Abdullah Dardari, Syria's Deputy Prime Minister for Economic Affairs, is in Paris for talks with his French counterparts, including the French President's general secretary Claude Gueant.

In addition to railroads, marine transport, gas, petroleum, and electricity cooperation, Dardari held talks with the world's fourth-largest oil and gas company Total to renew a contract for oil extraction in Syria.

Dardari also discussed a 50 million euro loan from France. He expressed Syria's desire to lease nine Airbus planes directly from France and obtain another 50 over the next 10-20 years.

Sunday's visit, the first for a Syrian official since President Bashar Al Assad visited France in mid-July, comes in light of a newfound Franco-Syrian friendship, heralded by French President Nicolas Sarkozy after the election of Michel Sulaiman as president of Lebanon last May.

A Syrian source noted that Syria needs 10-15 airplanes, as the Syrian Accountability Act has left Syria's plane fleet close to obsolete. According to the US law, Syria cannot purchase spare parts for its Boeing fleet; a crippling reality that has haunted Syrian Airways since 2003.

Back in the early 1980s, Syria bought its first six Airbus 320s (each with 150 passengers). In 2006, the country announced that it needed to buy another seven for a total worth of $500 million, but was prevented from doing so by under the Accountability Act. So, Syria went ahead and bought seven airplanes from Russia.

Samir Seifan, a Syrian economist, spoke to Gulf News and noted that the Dardari visit "comes in light of the resumption of warm relations between Damascus and Paris; just as they had been before. This opens a window of opportunity for Paris to play not only a political role but to strengthen economic relations between Syria and Europe. This can be in three domains: the peace process, signing of the EU Partnership Agreement with Syria before the end of 2008, and the Airbus deal."

Already, a French company is to build two big cement factories in Syria worth $1.2 billion. By doing so, France will be breaking the western embargo on doing big deals in Syria, imposed by the US since 2003. It will also have an effect on international banks, which in the past, were reluctant to participate in Syrian deals because of the various layers of US sanctions. Commenting on signing the Partnership Agreement with Syria, however French Foreign Minister Bernard Kouchner said, "My personal opinion is perhaps it's a bit too early, we are going to have to wait and see how the dialogue between Israel and Syria develops, but we should be prepared to move forward."

For the first time ever, Syria has achieved a trade surplus with France in 2007. Syrian exports reached $700 million compared with $500 worth of imports from France. "Syrian exports have risen due to the increase in oil prices as well as the diverse basket of Syrian goods exported to France," said Frederic Choblet from the French Ministry of Foreign and European Affairs.

He noted, "France and the European Union support and encourage Syria's policy taken in this regard." France will strive to activate its relations with Syria as part of the EU's plan to strengthen ties with the Mediterranean countries particularly in the environmental, transport and energy fields.

Another French 'giant' to re-enter the Syrian market in recent years is La Vache Qui Rit, outlawed in Syria since imports of all milk products was outlawed in 1982. Bel Group, the host company, has now set up its own production line in Syria, labelling itself as the second largest French investment in the country.

- The writer is a Syrian political analyst.

Your assignment:
In the article on Dardari's Paris visit, which company did Dardari hold talks with to renew a contract for oil extraction in Syria? The lines that follow are not needed for this work.

Collected material:
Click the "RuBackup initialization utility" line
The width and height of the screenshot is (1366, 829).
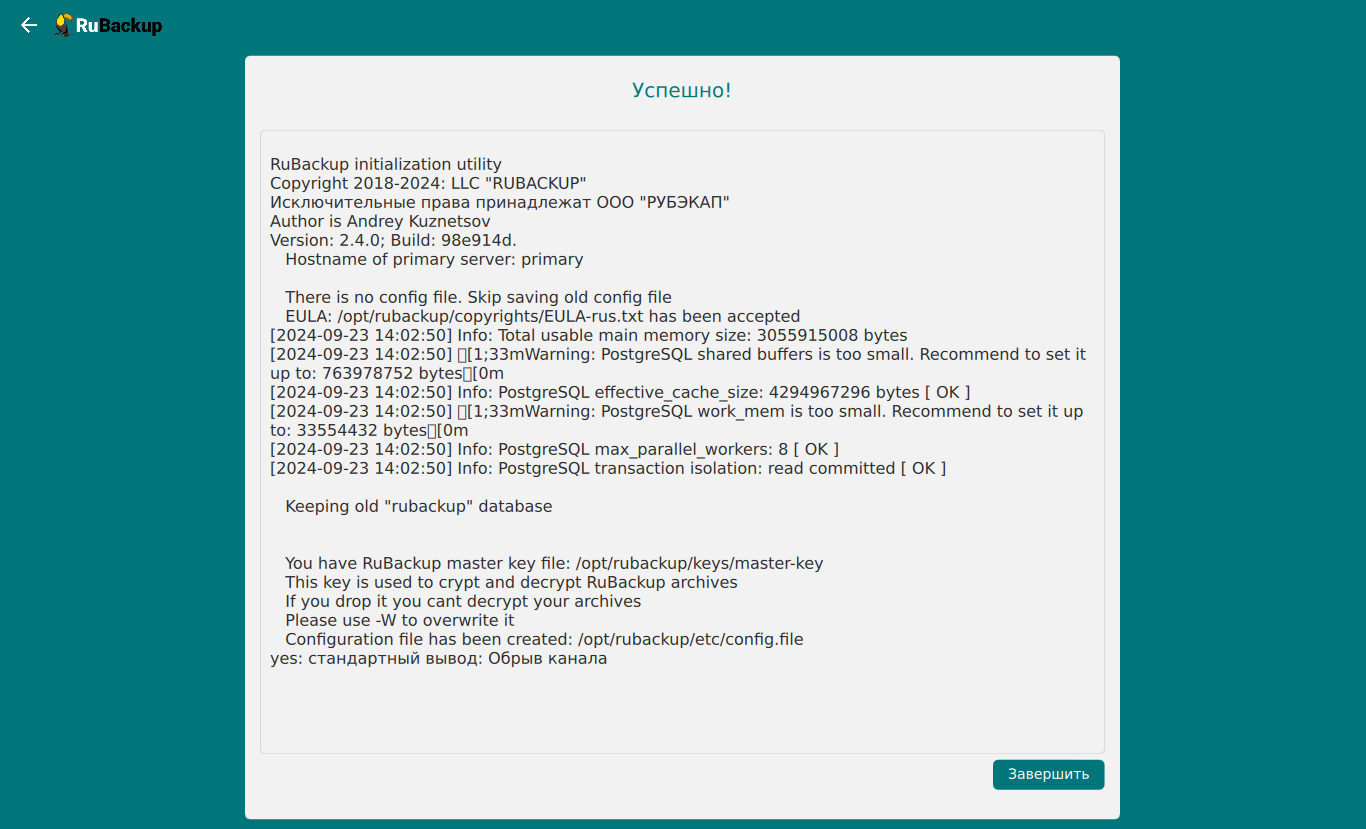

Answer for the task:
Total